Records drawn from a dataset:
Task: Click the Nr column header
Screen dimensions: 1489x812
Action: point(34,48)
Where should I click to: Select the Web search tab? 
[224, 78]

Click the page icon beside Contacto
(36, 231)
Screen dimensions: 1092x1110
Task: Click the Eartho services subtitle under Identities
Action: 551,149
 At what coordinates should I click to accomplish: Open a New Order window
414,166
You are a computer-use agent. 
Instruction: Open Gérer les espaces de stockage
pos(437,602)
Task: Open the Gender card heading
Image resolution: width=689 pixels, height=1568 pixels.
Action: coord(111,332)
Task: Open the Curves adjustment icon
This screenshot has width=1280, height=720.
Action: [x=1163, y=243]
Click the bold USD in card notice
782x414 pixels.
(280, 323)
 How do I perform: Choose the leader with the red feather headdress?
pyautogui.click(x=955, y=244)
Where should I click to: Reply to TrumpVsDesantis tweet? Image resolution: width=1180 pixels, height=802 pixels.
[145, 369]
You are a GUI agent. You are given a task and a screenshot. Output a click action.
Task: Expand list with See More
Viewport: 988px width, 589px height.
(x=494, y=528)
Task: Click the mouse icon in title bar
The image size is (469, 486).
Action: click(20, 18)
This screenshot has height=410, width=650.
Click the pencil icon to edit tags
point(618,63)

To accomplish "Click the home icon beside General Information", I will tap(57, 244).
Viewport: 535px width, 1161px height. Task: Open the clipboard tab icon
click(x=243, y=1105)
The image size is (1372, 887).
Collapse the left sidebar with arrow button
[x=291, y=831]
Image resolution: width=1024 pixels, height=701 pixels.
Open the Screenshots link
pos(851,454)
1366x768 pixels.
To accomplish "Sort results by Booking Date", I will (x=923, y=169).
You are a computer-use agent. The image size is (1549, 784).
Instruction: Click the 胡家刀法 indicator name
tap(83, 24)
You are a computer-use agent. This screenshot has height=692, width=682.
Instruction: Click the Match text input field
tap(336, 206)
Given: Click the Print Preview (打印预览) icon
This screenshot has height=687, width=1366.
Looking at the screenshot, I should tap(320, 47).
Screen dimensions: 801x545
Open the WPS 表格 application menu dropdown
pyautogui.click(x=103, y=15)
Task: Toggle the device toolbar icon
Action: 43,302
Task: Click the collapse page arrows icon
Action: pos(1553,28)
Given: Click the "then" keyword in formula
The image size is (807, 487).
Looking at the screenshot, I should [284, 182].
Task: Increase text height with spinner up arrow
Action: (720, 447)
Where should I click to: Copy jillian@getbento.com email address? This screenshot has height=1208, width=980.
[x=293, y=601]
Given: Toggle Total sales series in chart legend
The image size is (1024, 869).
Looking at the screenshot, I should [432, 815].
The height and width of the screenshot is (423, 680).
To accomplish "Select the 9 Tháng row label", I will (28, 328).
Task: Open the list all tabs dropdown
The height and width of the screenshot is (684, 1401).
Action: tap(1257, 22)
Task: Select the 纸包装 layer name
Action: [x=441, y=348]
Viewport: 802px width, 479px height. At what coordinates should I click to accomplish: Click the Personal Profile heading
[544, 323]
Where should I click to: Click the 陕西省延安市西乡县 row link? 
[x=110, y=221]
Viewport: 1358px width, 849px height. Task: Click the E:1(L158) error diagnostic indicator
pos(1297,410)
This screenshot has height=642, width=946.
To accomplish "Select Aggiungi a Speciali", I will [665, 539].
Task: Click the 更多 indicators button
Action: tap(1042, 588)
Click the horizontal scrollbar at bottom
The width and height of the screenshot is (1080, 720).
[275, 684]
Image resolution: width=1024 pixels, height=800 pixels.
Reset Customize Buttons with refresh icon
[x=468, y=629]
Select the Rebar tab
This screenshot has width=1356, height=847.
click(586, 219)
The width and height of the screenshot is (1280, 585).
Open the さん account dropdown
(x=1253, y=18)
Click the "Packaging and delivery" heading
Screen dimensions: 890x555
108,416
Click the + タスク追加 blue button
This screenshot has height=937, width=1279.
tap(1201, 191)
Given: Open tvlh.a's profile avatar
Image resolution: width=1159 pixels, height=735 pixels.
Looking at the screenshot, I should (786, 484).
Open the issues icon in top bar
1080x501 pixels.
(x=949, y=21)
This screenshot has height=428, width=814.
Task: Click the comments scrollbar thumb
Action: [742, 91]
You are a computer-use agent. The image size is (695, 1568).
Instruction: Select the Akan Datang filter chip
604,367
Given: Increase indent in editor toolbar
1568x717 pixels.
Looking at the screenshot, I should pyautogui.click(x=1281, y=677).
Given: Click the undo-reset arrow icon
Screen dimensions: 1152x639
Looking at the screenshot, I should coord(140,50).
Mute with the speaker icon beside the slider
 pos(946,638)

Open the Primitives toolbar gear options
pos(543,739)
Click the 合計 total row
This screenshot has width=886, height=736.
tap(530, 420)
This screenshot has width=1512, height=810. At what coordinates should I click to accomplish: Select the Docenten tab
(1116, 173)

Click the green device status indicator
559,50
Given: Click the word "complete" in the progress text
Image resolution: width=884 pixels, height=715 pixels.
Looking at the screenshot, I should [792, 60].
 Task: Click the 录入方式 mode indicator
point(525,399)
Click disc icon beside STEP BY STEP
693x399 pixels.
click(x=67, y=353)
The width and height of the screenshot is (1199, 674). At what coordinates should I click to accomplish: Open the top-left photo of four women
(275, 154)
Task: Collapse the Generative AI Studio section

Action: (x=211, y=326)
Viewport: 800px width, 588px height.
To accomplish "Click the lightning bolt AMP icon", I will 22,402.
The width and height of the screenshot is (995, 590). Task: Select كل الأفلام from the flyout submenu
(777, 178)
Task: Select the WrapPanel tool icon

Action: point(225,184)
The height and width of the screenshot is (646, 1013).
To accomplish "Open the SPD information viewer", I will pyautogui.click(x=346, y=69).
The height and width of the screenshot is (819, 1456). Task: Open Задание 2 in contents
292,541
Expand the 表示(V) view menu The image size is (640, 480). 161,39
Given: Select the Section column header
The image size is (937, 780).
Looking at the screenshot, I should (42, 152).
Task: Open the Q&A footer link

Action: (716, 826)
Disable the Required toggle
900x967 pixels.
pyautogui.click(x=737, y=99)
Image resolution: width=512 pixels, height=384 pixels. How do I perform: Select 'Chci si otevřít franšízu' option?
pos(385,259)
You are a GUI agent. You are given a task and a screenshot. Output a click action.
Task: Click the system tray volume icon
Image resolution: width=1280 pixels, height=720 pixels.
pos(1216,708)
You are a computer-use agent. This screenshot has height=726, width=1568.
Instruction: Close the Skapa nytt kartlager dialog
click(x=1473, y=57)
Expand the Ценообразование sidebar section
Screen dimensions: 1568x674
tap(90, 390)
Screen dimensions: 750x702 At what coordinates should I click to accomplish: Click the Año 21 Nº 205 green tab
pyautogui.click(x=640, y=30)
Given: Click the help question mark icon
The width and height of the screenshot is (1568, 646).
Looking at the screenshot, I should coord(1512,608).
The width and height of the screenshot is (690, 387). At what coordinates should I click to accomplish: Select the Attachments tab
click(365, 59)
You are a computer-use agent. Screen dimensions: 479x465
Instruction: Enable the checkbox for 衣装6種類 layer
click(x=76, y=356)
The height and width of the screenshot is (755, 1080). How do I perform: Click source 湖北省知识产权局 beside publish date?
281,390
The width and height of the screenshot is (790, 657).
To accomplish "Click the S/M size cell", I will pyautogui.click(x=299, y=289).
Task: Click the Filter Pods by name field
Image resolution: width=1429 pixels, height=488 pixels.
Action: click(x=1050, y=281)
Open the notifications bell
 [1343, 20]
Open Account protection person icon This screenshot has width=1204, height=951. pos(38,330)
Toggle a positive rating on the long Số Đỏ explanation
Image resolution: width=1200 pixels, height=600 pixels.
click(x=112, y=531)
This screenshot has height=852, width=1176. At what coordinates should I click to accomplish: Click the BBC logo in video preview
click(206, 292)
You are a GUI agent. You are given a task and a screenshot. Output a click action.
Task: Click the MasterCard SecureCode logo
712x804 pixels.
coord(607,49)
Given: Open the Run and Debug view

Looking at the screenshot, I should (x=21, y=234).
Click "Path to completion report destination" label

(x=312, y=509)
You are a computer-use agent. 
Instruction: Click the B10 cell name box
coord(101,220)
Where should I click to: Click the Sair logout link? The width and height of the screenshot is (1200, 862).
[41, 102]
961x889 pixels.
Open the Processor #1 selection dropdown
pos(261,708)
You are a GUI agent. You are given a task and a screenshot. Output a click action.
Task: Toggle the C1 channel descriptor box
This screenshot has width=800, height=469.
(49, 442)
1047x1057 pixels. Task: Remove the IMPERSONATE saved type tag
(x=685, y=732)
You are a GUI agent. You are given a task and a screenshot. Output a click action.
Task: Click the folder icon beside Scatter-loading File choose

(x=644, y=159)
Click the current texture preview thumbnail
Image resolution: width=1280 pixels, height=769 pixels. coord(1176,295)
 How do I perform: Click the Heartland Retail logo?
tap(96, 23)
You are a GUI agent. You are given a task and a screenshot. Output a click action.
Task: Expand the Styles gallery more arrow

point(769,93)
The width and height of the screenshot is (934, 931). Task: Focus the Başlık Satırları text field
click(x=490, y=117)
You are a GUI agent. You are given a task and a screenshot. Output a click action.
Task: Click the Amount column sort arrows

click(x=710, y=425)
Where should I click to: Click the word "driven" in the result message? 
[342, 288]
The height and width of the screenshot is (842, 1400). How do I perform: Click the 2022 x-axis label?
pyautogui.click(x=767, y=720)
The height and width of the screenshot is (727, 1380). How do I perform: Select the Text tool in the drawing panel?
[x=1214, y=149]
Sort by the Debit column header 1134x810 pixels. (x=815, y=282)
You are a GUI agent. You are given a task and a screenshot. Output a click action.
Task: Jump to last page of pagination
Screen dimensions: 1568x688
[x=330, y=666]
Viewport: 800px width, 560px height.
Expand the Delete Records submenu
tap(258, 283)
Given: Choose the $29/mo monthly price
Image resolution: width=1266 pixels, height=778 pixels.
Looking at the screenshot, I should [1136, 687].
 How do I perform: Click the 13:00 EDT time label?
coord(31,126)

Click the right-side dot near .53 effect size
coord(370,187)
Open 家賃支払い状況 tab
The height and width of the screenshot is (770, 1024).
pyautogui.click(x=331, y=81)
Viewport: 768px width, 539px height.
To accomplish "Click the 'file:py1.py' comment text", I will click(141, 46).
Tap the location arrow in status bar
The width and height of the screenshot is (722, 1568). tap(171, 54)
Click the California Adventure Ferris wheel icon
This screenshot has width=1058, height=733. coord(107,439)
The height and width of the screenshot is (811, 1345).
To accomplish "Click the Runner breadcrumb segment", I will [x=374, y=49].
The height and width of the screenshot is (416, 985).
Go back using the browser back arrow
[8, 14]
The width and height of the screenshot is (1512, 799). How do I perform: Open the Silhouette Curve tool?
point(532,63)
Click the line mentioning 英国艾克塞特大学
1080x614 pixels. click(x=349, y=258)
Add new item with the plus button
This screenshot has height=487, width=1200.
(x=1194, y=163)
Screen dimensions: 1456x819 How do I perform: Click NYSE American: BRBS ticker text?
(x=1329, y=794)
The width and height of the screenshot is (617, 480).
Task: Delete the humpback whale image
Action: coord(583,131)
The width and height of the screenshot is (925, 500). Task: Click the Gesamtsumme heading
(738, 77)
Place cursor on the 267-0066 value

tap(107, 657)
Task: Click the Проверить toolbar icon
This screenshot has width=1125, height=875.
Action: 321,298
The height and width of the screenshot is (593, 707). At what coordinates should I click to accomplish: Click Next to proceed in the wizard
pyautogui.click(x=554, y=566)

■ What the task requires ■
Lines with "list" in them are what the answer must contain; copy each from the records above.

■ Output below ■
Task: Expand list with See More
Task: Open the list all tabs dropdown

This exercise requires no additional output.